── SOURCE EXCERPT ──

Mas Oyama – Founder of Kyokushin Karate


Talk the Talk

Master Mas Oyama believed in the warrior’s maxim of ancient Japan, Ichi geki, Hissatsu (one strike, certain death).

This means that every time he aimed a technique at someone, he attempted to make it the perfect attack.


Walk the Walk

One night while at a dance, Mas Oyama came to the aid of a girl who was being accosted by a thug.

The troublemaker, already suspected of murder, pulled a knife and lunged prompting the karateka to block and counter with a head punch; the blow killed the assailant outright which devastated Oyama.

To atone, he went to work on the farm where his opponent’s wife and child lived, staying until she was financially capable of running it and assured him that she did not hold him responsible for the death of her husband.


Karate Quote

"A human life gains lustre and strength only when it’s polished and tempered".

~ Masutatsu Oyama ~


Masutatsu Oyama, commonly known as Sosai Mas Oyama, was born into an aristocratic family in a small village in South Korea in 1923. At the age of nine, he began studying Southern Chinese Kempo under the tutelage of Mr Yi, an employee on his father’s farm. 

Then at the age of fifteen, he moved to Japan where he joined the Yamanashi Youth Air Force Academy and then the Imperial Japanese Army. Later the same year, he became a student of Gichin Funakoshi and by 1941 aged eighteen, he was already a second-dan black belt, progressing to fourth-dan before he was twenty-one. 

Oyama would always refer to Funakoshi as his ‘true’ karate teacher and would later state that of all the things he learned from the founder of the Shotokan system, kata was the most important. After the end of World War Two, Oyama began to train under fellow Korean Nei-Chu So, an exponent of the Goju Ryu style and one of Gogen The Cat Yamaguchi’s best students. He also took up Judo at this time and within four years was a fourth-degree black belt in the discipline.

Mas Oyama on Mount Minobu

After becoming disillusioned with his martial arts training, Oyama decided to throw everything he had at it so he went to the top of Mount Minobu in the Chiba Prefecture, the same place the great samurai Miyamoto Musashi is said to have received inspiration for his double sword system. Sosai Oyama stayed there for eighteen months, testing himself against nature with gruelling training methods that included:

  • Practicing techniques and meditating under freezing cold waterfalls
  • Jumping over bushes and boulders repeatedly
  • Using trees and rocks as makiwara boards to condition the bones in his hands, arms, legs and feet
  • Running up and down steep slopes 
  • Lifting heavy rocks hundreds of times as strength training
He would rise at five in the morning and once his training was done, would read extensively from martial arts manuals and from Buddhist texts. He would finish the day with contemplative meditation; it was here that he began to develop the ideas that would form his own style, Kyokushin karate, and where he first thought of the idea of testing his abilities by fighting a bull.

───
── INFORMATION SUPPLIED ──

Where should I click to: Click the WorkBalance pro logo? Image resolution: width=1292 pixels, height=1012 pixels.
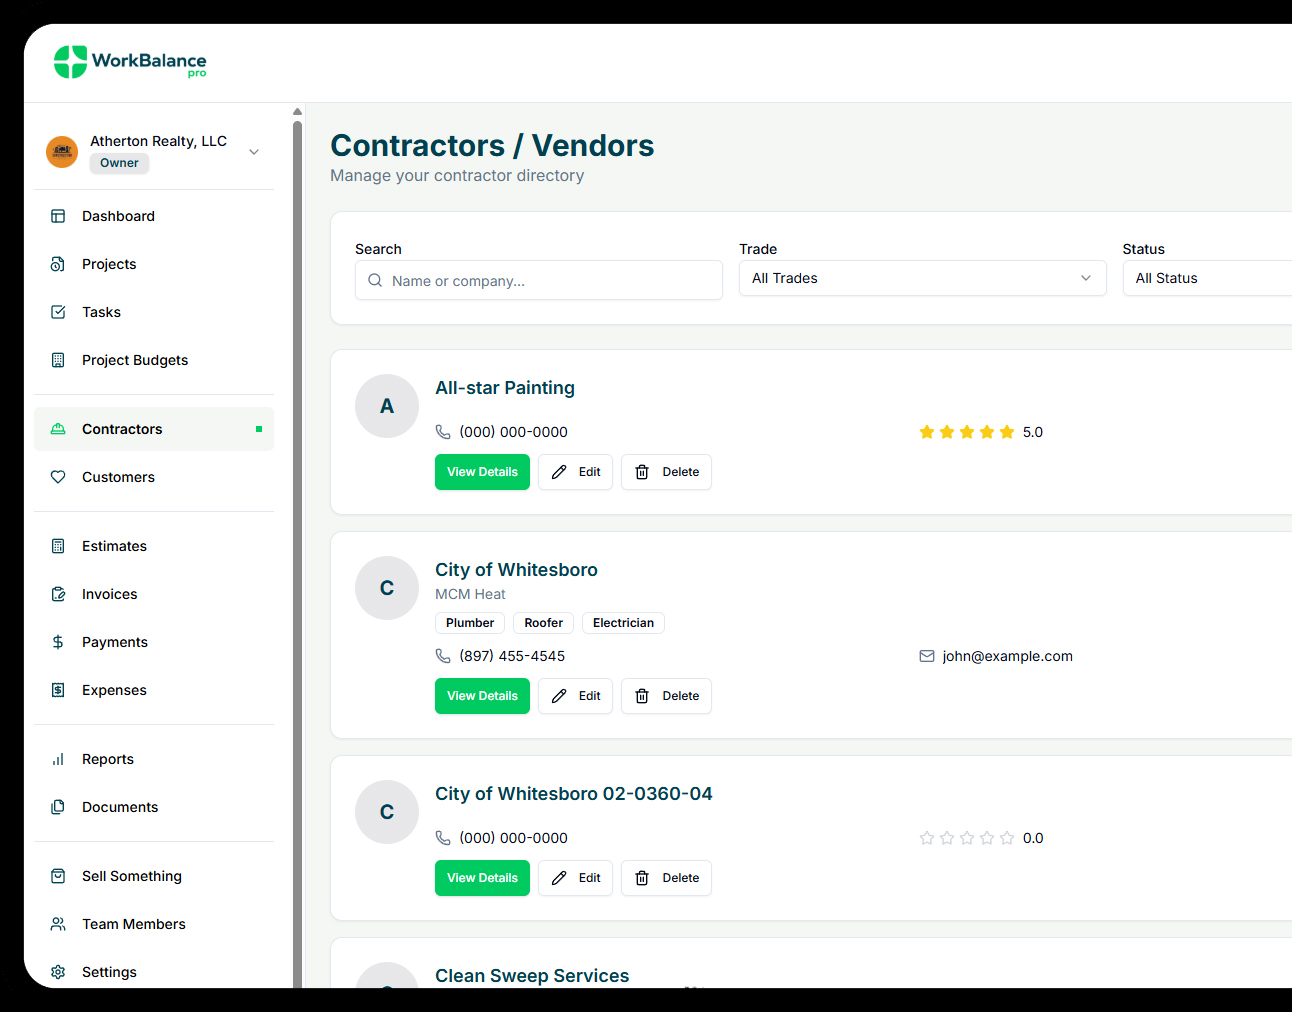tap(130, 62)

───

◆ PROBLEM REQUIREMENTS
From the Mas Oyama profile, list every training method it names for his eighteen months on Mount Minobu.

◆ OUTPUT OF THE TASK
- Practicing techniques and meditating under freezing cold waterfalls
- Jumping over bushes and boulders repeatedly
- Using trees and rocks as makiwara boards to condition the bones in his hands, arms, legs and feet
- Running up and down steep slopes
- Lifting heavy rocks hundreds of times as strength training